**Work order**
Continue the passage on prion protein toxic signalling from its last sentence.

**Excerpt to read**
--------------------------------

That PrP can be responsible for transducing neuronal dysfunction in the absence of propagating prions is in alignment with a different approach to studying prion toxic signalling. Toxic signalling mediated by the N-terminus of PrP can be stimulated using ligands, including antibody fragments that target the C-terminal globular domain of PrP within the first and third alpha helicies [18]. Neurotoxicity was linked with spontaneous ionic currents that could be recorded by patch clamping and with degeneration of dendrites [19]. Control of the N-terminal region by the C-terminus may be related to the copper-binding properties of full-length PrP, which could be altered by the presence of some of the disease-associated mutations [20]. Furthermore, similar spontaneous ionic currents have been observed in cultured cells transfected with several PrP disease-associated mutations [21]. Altogether, these studies support that changes within the prion protein caused by the mutations alone are sufficient to exert an effect on neurotransmission that is independent of propagation and likely reflects a corruption of PrP function.

--------------------------------

**Entries supplied**
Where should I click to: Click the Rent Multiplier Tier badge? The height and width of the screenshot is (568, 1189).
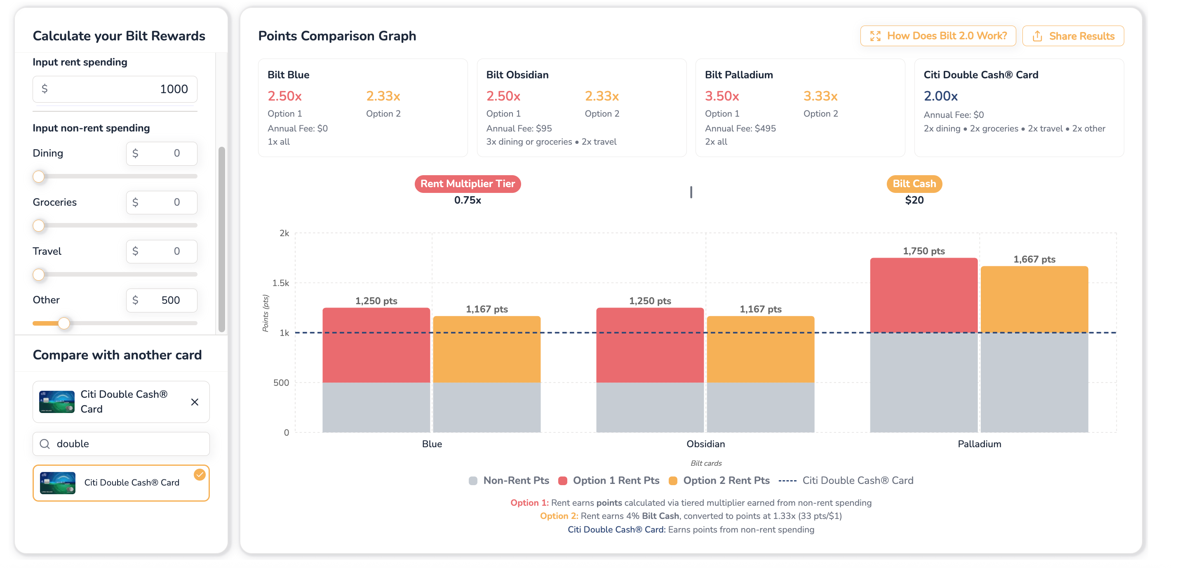[468, 184]
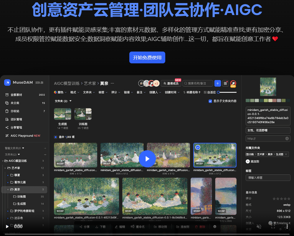Viewport: 294px width, 236px height.
Task: Select the 训练图 folder in the tree
Action: (x=22, y=197)
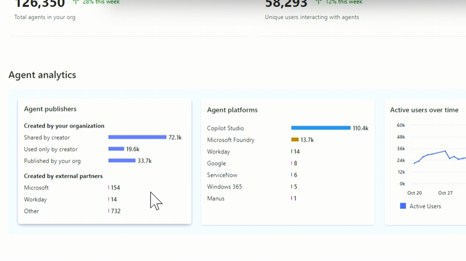Click Workday in the Agent platforms card
The width and height of the screenshot is (466, 261).
click(x=218, y=152)
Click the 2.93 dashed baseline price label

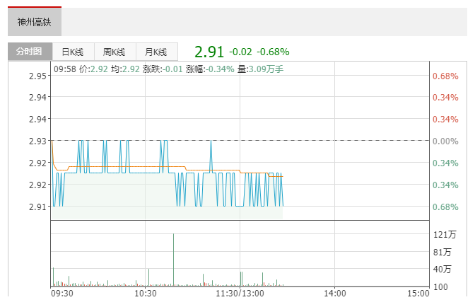coord(38,141)
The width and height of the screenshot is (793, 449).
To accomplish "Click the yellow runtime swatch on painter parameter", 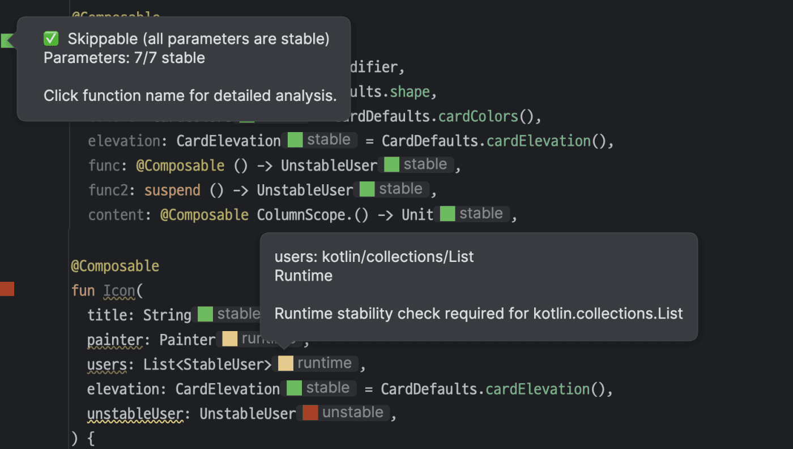I will pyautogui.click(x=229, y=339).
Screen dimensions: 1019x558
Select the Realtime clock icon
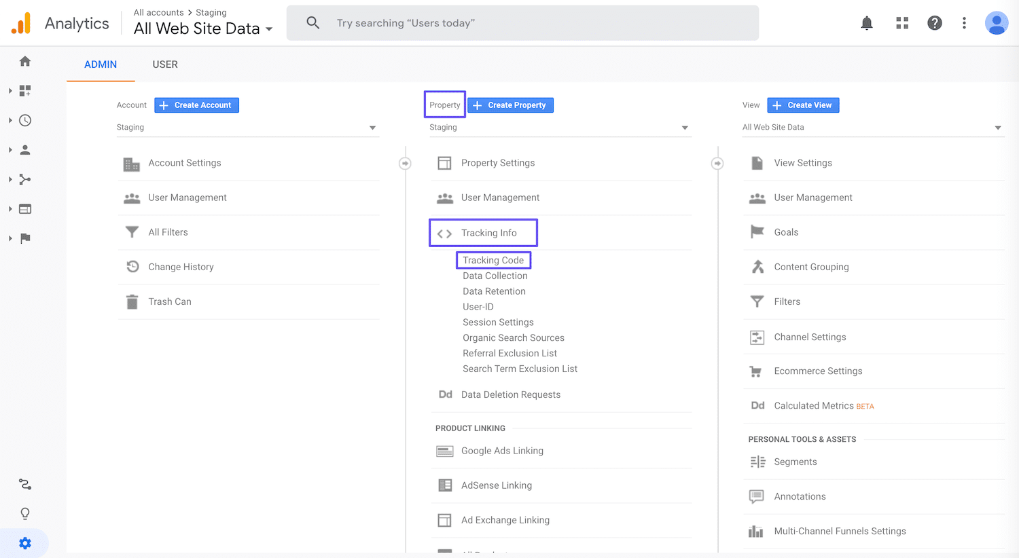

--------------------------------

**Answer to this exercise**
Astrogliosis occurs in the presence of PrP mutations

A common hallmark of prion disease pathology is increased reactive astrocytes or astrogliosis [1]. Human neural cultures of Y218N cells showed a significant increase in GFAP mRNA with age, which was attributed to hypertrophic reactive astroglial cells [14]. D178N FFI organoids also demonstrated increased astrogliosis [10], and FFI mice, likewise, exhibited astrogliosis in the absence of propagating prions [6]. The lack of prion propagation disconnects astrogliosis from propagating prions but does not separate astrocytes from disease toxicity, as these cells are known to exist in many activation states within the brain [22]. Further, the Tg(gCJD) mouse model (D177N/V128) exhibited increased astrogliosis linked to neuronal dysfunction and clinical disease [8], supporting the astrocyte-related toxicity without propagating prions.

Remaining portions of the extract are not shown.